New youth minister brings a fresh outlook to Clemson area co-eds

By Terry Cregar

CLEMSON — Three months ago, Irene Paz was walking across the stage at Georgetown University, bachelor’s degree in hand. Now the 20-year-old has been called to help youth not much younger than she is grow in their service to God and community.

Paz (pronounced “Page”) is the new youth minister at St. Andrew, St. Paul and St. Francis parishes in Oconee and Pickens counties. The three parishes are under the direction of the Paulist Fathers who have a campus ministry at Clemson University.

“I’m impressed by the Paulists. I like their mindset, their philosophy, especially coming from the Jesuit perspective at Georgetown. The Paulists are close to that, in a way,” she said.

Born and raised in Virginia, Paz said she felt she had been led toward youth ministry following graduation. She also thought that the Clemson area fit with where she wanted to be geographically and with the kind of work she wanted to be doing.

“I like this region. I have friends and family in and around South Carolina.”

Paz, whose parents are from Poland, said she hopes that as a youth minister she will help bring middle and high school students closer to Christ and to grow in their own spiritual life.

“To accomplish that, I want to help build relationships with the teens and their families, meeting kids where they are and just being there for them,” she said. “I want to empower them to take ownership of their faith and to grow in that.”

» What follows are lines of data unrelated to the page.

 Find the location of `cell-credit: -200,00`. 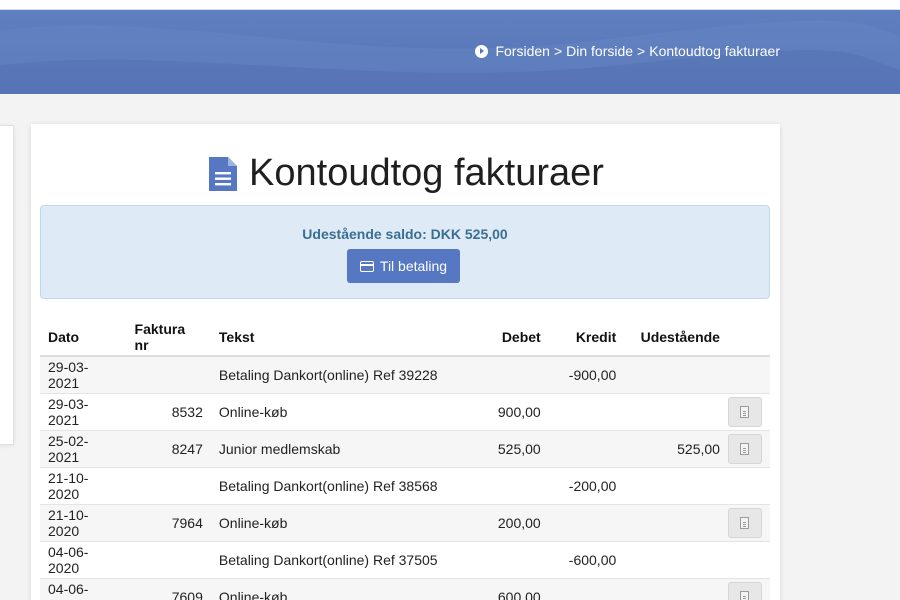

cell-credit: -200,00 is located at coordinates (586, 485).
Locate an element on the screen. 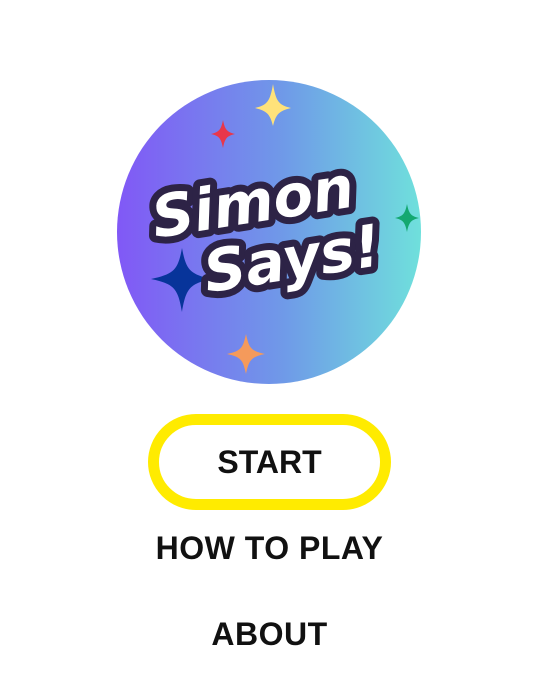 Image resolution: width=539 pixels, height=685 pixels. about-label: ABOUT is located at coordinates (270, 634).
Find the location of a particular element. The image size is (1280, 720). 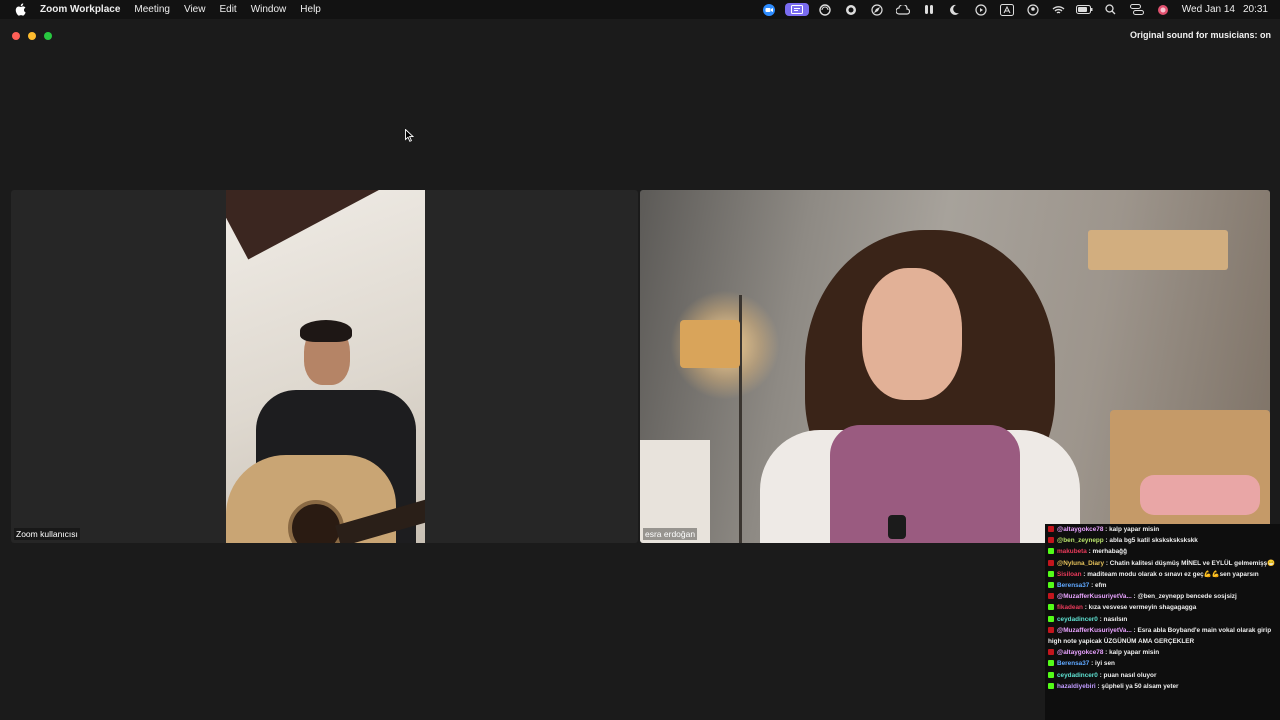

menu-meeting: Meeting is located at coordinates (152, 10).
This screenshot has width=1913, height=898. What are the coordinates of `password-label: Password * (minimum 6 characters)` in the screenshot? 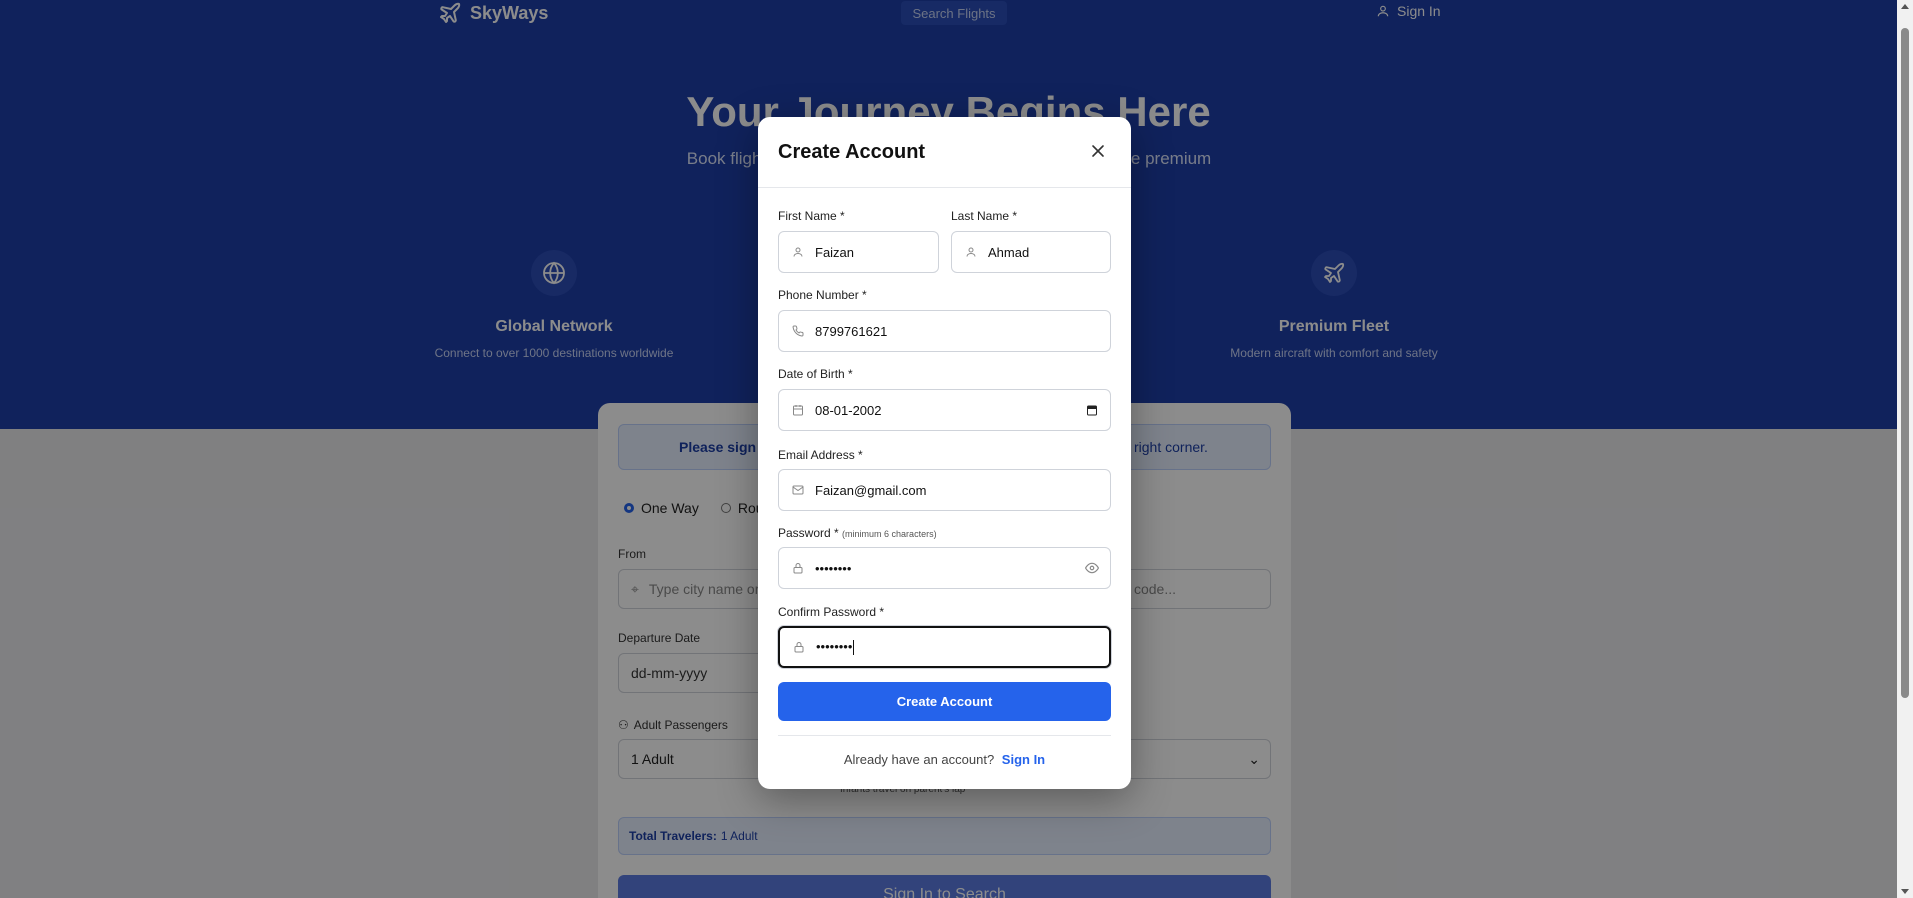 It's located at (858, 533).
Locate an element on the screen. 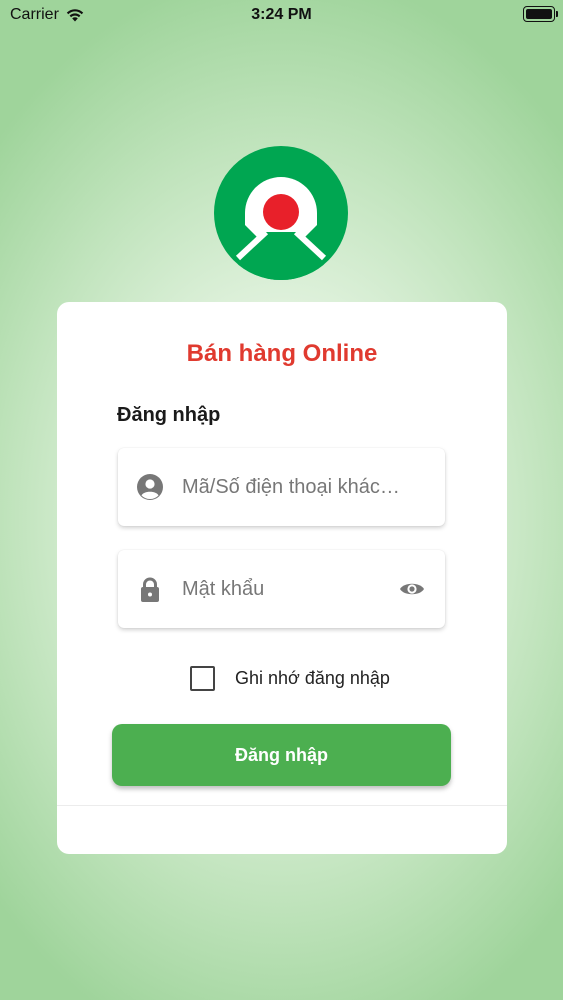  app-title: Bán hàng Online is located at coordinates (282, 354).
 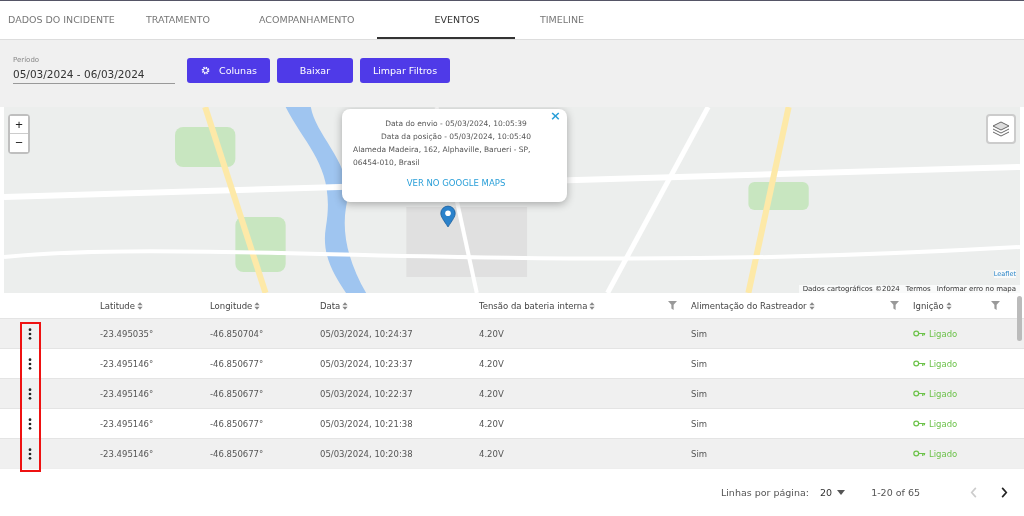 What do you see at coordinates (186, 20) in the screenshot?
I see `tab: TRATAMENTO` at bounding box center [186, 20].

Paz said it’s important for teens to have a safe place in youth groups and in the church where they can build on that relationship with God.

“It’s so important for teens to have that kind of support, that kind of environment where it’s okay for them to be counter-cultural,” she said.

She was impressed by the parents and youth she met on initial visits to the three parishes last spring.

“I was attracted to the potential for so much growth with the good core group of kids here,” she said. “I was impressed with the welcoming nature of the whole community here.”

The Paulists started the search for a full-time youth minister two years ago, forming a committee of parents and students from the three parishes that form the community.

“We weren’t in a hurry to hire somebody just to have somebody here,” said Bob Toggweiler, parent and committee member. “Our focus was to find someone who could communicate well with middle- and high school-aged students.”

Toggweiler said the committee was impressed with Paz from the beginning.

“She comes from a family very steeped in the Catholic tradition, and yet she has a fresh outlook on things,” Toggweiler said.

He said her traits of warmth and likeability, combined with the fact that Paz isn’t much older than many of the teens she’ll be working with, are very important tools.

Paz isn’t wasting any time in getting to know the community. She stepped mid-stream into the youth group’s weekly summer program, including helping out at a teen-build Habitat for Humanity project in Clemson and helping lead a weekend-long ecumenical outing with teens from Protestant churches in the area.

“I hope that as the youth ministry grows in this parish, that the kids will feel secure in their faith so that they can join with other Christians in joint worship of the same God,” she said.

Paz plans to meet regularly with youth ministers from other churches to share ideas.